Dalil-dalil tentang Puasa
Syawal
Dari Abu Ayyub radhiyallahu
anhu: "Rasulullah shallallahu 'alaihi wa sallam
bersabda: 'Siapa yang berpuasa Ramadhan dan melanjutkannya dengan 6 hari
pada Syawal, maka itulah puasa seumur hidup'." [Riwayat Muslim 1984, Ahmad
5/417, Abu Dawud 2433, At-Tirmidzi 1164]
Hukum Puasa Syawal
Hukumnya
adalah sunnah: "Ini adalah hadits shahih yang menunjukkan bahwa berpuasa 6
hari pada Syawal adalah sunnah. Asy-Syafi'i, Ahmad dan banyak ulama
terkemuka mengikutinya. Tidaklah benar untuk menolak hadits ini dengan
alasan-alasan yang dikemukakan beberapa ulama dalam memakruhkan puasa ini,
seperti; khawatir orang yang tidak tahu menganggap ini bagian dari
Ramadhan, atau khawatir manusia akan menganggap ini wajib, atau karena dia
tidak mendengar bahwa ulama salaf biasa berpuasa dalam Syawal, karena
semua ini adalah perkiraan-perkiraan, yang tidak bisa digunakan untuk
menolak Sunnah yang shahih. Jika sesuatu telah diketahui, maka menjadi
bukti bagi yang tidak mengetahui." [Fataawa
Al-Lajnah Ad-Daa'imah lil Buhuuts wal Ifta', 10/389]
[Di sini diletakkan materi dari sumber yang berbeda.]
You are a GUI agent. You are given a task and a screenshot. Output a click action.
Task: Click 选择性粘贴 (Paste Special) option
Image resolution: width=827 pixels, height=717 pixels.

Hal-hal yang berkaitan dengannya adalah: 1. Tidak harus dilaksanakan berurutan. "Hari-hari ini (berpuasa syawal-) tidak harus dilakukan
langsung setelah ramadhan. Boleh melakukannya satu hari atau lebih setelah
'Id, dan mereka boleh menjalankannya secara berurutan atau terpisah selama
bulan Syawal, apapun yang lebih mudah bagi seseorang. ... dan ini
(hukumnya-) tidaklah wajib, melainkan sunnah." [Fataawa Al-Lajnah Ad-Daa'imah lil Buhuuts wal Ifta',
10/391]
Imam An-Nawawi rahimahullah
berkata: "Shahabat-shahabat kami berkata:
adalah mustahab untuk berpuasa 6 hari Syawal. Dari hadits ini mereka
berkata: Sunnah mustahabah melakukannya secara berurutan pada awal-awal
Syawal, tapi jika seseorang memisahkannya atau menunda pelaksanaannya
hingga akhir Syawal, ini juga diperbolehkan, karena dia masih berada pada
makna umum dari hadits tersebut. Kami tidak berbeda pendapat mengenai
masalah ini dan inilah juga pendapat Ahmad dan Abu Dawud." [Al-Majmu'
Syarh Al-Muhadzdzab]
Bagaimanapun juga
bersegera adalah lebih baik: Berkata Musa: 'Itulah mereka telah menyusul
aku. Dan aku bersegera kepada-Mu, Ya Rabbi, supaya Engkau ridho kepadaku.
[QS Thoha: 84]
2. Tidak boleh dilakukan
jika masih tertinggal dalam Ramadhan
"Jika
seseorang tertinggal beberapa hari dalam Ramadhan, dia harus berpuasa
terlebih dahulu, lalu baru boleh melanjutkannya dengan 6 hari puasa
Syawal, karena dia tidak bisa melanjutkan puasa Ramadhan dengan 6 hari
puasa Syawal, kecuali dia telah menyempurnakan Ramadhan-nya terlebih
dahulu."
[Fataawa Al-Lajnah Ad-Daa'imah lil
Buhuuts wal Ifta', 10/392]
Tanya :
Bagaimana kedudukan orang yang berpuasa enam hari di bulan syawal padahal
punya qadla(mengganti) Ramadhan ?
Jawab :
Dasar puasa enam hari syawal adalah hadits berikut
"Barangsiapa berpuasa Ramadhan lalu mengikutinya dengan enam
hari Syawal maka ia laksana mengerjakan puasa satu tahun."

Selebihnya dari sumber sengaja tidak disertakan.